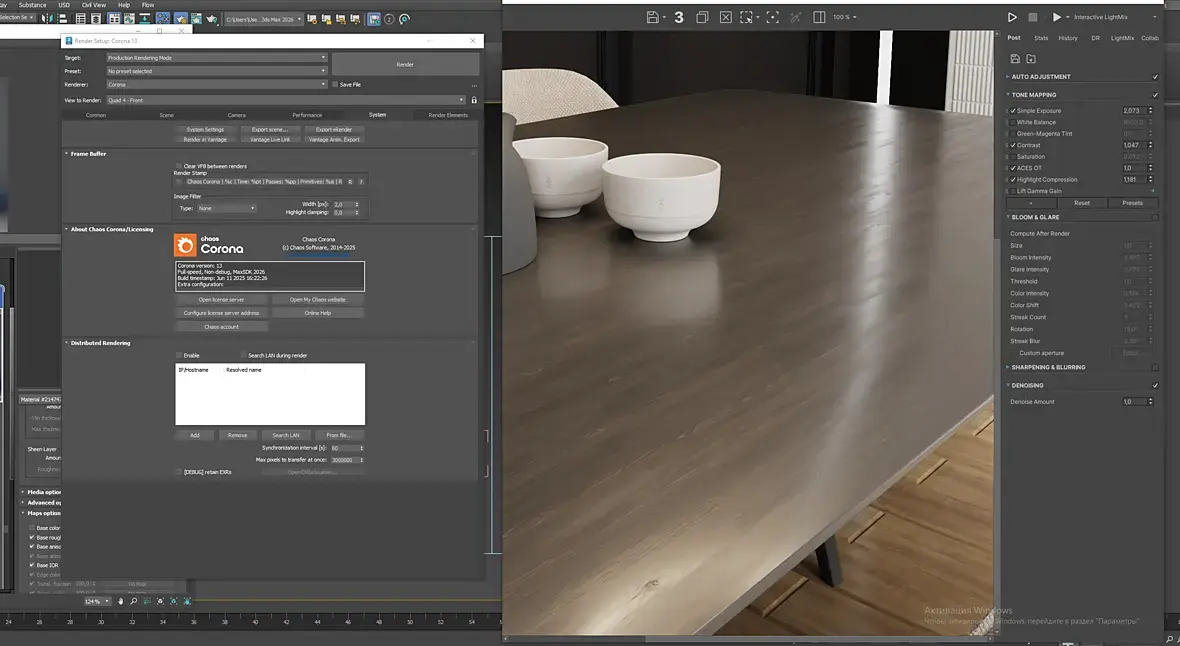
Task: Click the teapot render icon in 3ds Max toolbar
Action: [x=209, y=19]
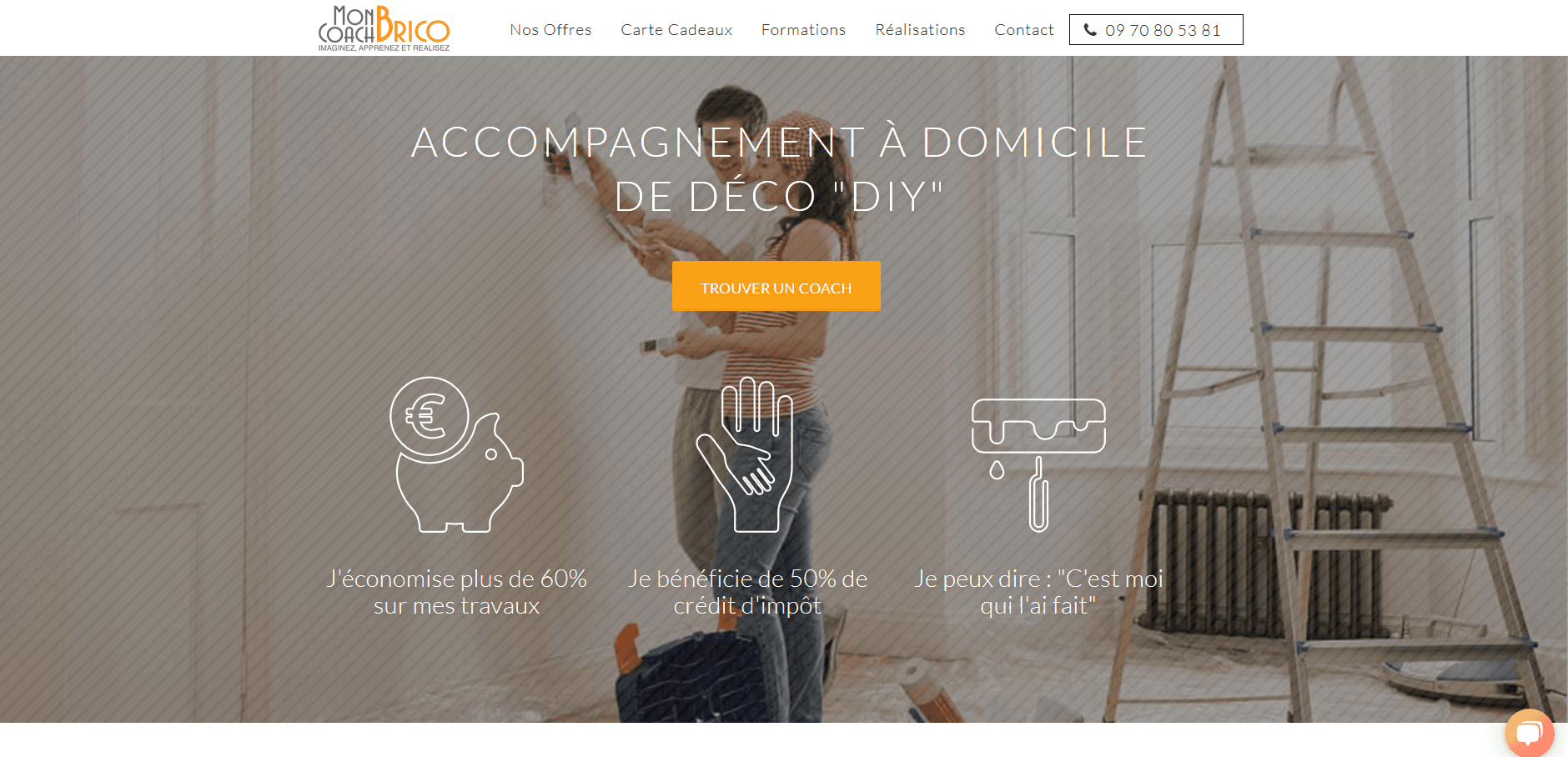Click the phone handset icon
The image size is (1568, 757).
pyautogui.click(x=1089, y=30)
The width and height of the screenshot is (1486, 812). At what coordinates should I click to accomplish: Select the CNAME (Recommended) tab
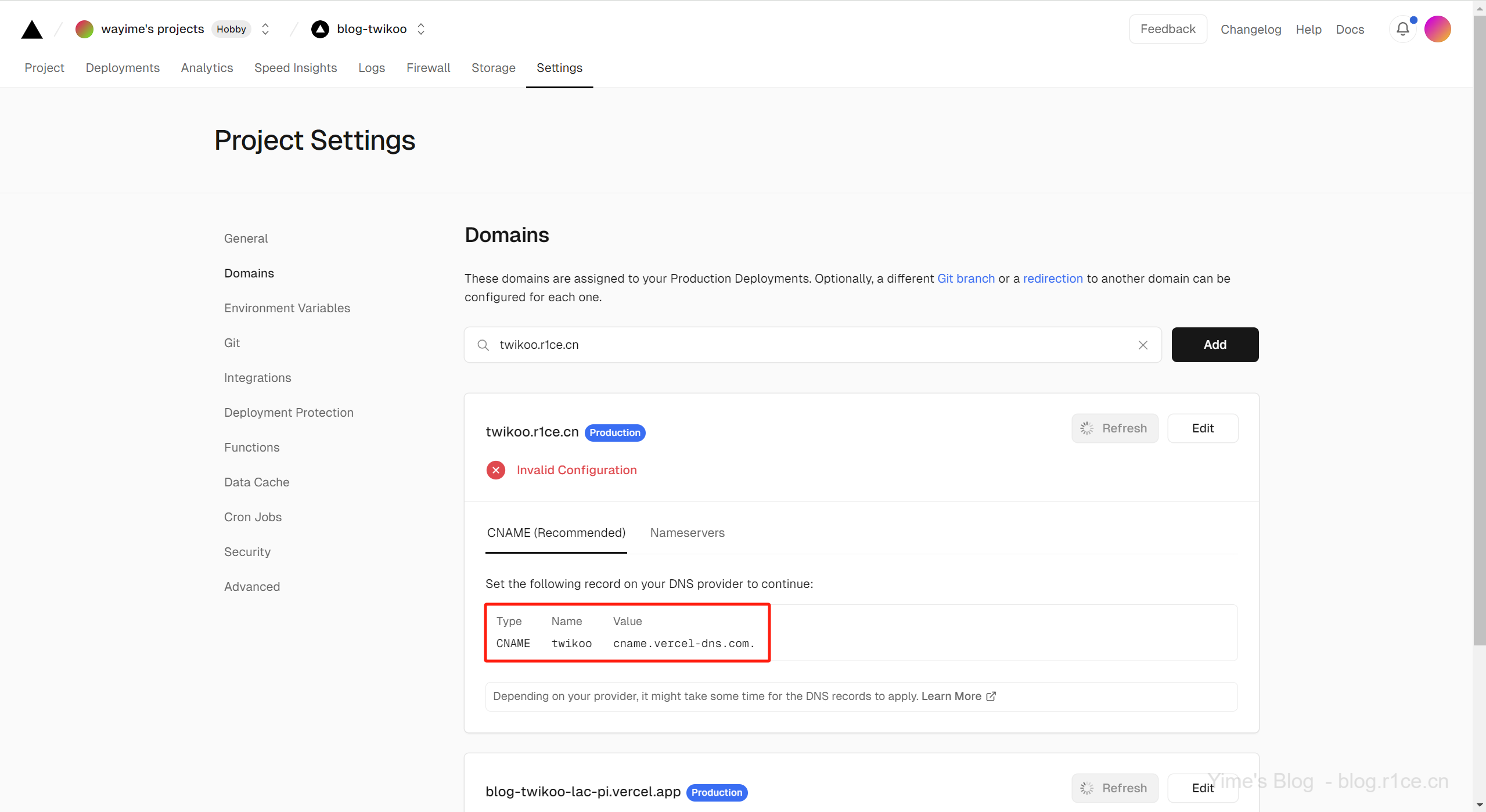pos(556,533)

○ ○ ○ ○ ○

* _STATED GOAL_
Write out all the records again with "screenshot" replaced by "page", changing nothing else and leaving the pictures out.

* _FINISHED TASK_
Task: Click the teapot render icon in 3ds Max toolbar
Action: [x=209, y=19]
Click the phone handset icon
The image size is (1568, 757).
pyautogui.click(x=1089, y=30)
The width and height of the page is (1486, 812). At what coordinates should I click to accomplish: Select the CNAME (Recommended) tab
pos(556,533)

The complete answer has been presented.